Re: Range Scan Cost Fluctuations

From: Mark D Powell <Mark.Powell_at_eds.com>
Date: 18 Jun 2004 10:20:48 -0700
Message-ID: <2687bb95.0406180920.67e45804_at_posting.google.com>


dobrien_at_amcad.com (Dan) wrote in message news:<bdc62384.0406161434.23c0f51e_at_posting.google.com>...
> Thanks for the response Mark.
>
> I looked into the problem a little further and found that the
> difference comes down to two parts of the WHERE clause. When these
> two values are NOT sent as bind variables, the cost goes way down. I
> realize that cost is an arbitrary number. I looked at the number of
> consistent gets and there was a large difference (factor of 10x) when
> I was sending these two conditions as bind variables. My problem is,
> since the database has to run with CURSOR_SHARING=SIMILIAR (I'll be
> arm wrestling our developers over their lack of bind variable usage) I
> don't see a way to get around this issue.
>
> I have a couple of books that explicitly say that if you are not using
> bind variables from the application side, the CBO can't be guaranteed
> to produce predictable/consistent executions. Am I up the creek here
> because of this? I am forcing index usage using hints, as well as
> ORDERED to make sure the join is done in the proper order. Is there
> any way that you know of that I could selectively turn the
> CURSOR_SHARING off for part of the query? Some sort of escape
> characters of some sort that tell Oracle that I don't want it to bind
> these particular variables, but bind the rest of the query?
>
> I know that this is all patchwork, but I have an angry customer and
> there is no way the entire application can be changed for the
> deadline. Any ideas?
>
> Thanks for the help,
> -Dan
>
>
> Mark.Powell_at_eds.com (Mark D Powell) wrote in message news:<2687bb95.0406140713.48d88178_at_posting.google.com>...
> > dobrien_at_amcad.com (Dan) wrote in message news:<bdc62384.0406121559.2126beb1_at_posting.google.com>...
> > > I am a relatively new user on Oracle 9.2.0.1 and I am having trouble
> > > performance tuning this production database.
> > >
> > > I am running a large query that joins two tables, document(3 mil) and
> > > entity(9 mil). I have reorganized my tablespaces so that the two
> > > tables are on different tablespaces, different disks.
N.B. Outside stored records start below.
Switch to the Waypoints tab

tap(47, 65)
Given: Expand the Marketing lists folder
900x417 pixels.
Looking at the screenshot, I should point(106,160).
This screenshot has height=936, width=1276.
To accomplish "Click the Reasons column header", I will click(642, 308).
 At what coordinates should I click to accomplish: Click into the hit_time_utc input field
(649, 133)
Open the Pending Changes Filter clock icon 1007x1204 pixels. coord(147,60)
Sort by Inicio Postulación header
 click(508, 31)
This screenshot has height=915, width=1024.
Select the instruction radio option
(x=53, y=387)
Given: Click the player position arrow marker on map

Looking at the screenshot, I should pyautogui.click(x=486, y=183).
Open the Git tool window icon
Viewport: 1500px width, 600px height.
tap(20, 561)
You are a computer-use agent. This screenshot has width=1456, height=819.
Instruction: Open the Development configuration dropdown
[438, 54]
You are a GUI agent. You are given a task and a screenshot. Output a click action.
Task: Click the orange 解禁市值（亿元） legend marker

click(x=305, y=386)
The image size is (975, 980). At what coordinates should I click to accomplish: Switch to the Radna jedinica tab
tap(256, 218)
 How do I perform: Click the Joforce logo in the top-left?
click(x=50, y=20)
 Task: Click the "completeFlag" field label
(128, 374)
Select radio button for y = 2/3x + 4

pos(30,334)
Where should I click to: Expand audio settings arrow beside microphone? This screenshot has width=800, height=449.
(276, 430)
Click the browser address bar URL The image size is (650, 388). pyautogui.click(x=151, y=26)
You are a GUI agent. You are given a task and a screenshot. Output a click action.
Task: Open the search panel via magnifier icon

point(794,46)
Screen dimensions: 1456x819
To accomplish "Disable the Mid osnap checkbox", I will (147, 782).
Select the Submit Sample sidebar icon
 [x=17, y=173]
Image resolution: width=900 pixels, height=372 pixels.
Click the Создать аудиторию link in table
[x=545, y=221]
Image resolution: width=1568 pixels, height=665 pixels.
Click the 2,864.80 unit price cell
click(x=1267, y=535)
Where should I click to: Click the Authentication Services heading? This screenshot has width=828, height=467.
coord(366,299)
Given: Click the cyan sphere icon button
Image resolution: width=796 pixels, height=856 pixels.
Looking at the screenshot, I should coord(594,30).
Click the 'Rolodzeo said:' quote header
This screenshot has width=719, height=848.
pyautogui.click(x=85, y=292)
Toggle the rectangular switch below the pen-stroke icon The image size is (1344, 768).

They both have
> > > their indexes stored on a third tablespace. Before reconfiguring the
> > > production database, I was getting a range scan on index ix_document_8
> > > that had a cost of 25. Now that I have reconfigured the prod
> > > database, the cost of the range scan has gone through the roof, 5933.
> > >
> > > I have tried moving this one particular index to different tablespaces
> > > on all three disks available to me to no avail. I run "analyze index
> > > compute statistics;" on the index after every time I recreate it. It
> > > appears that no matter where I create this index it still has trouble
> > > accessing it. I have computed the statistics for the table before
> > > computing the index statistics. It appears to me that there is an I/O
> > > problem here. Why did it cost so little before and now it costs so
> > > much to access it?
> > >
> > > Should the index be on the same disk/different tablespace?
> > > Different disk/different tablespace?
> > >
> > > I have run out of my testing capabilities here to try and troubleshoot
> > > why the cost is so high. Could this be a problem with my CBO?
> > >
> > > Any help is greatly appreciated,
> > > -Dan
> >
> > Dan, if the explan plan show the same access path for the query after
> > you moved the indexes and reanalyzed the table/indexes then the odds
> > are that the statistics were out of data prior to your re-calculating
> > them. In other words you are looking at the true cost. Is there a
> > difference in run time, or just in the cost shown by the explain
> > plans?
> >
> > Also, are or did you use constants in one plan and bind variables in
> > another? There can be major differences in the plan chosen and cost
> > based on the difference in the CBO generates because of the difference
> > in information the two options provide the optimizer.
> >
> > HTH -- Mark D Powell --

When you submit SQL to the rdbms or run an explain the plans produced for the same SQL except for where a constant is used in one and a bind variable is used in the other may be very different. Since the CBO does not know the value of the variable it works with certain assumptions. When a constant is provided it knows more and does things differently. Also constants enable the use of histograms if they exist on the referenced column while bind variables do not.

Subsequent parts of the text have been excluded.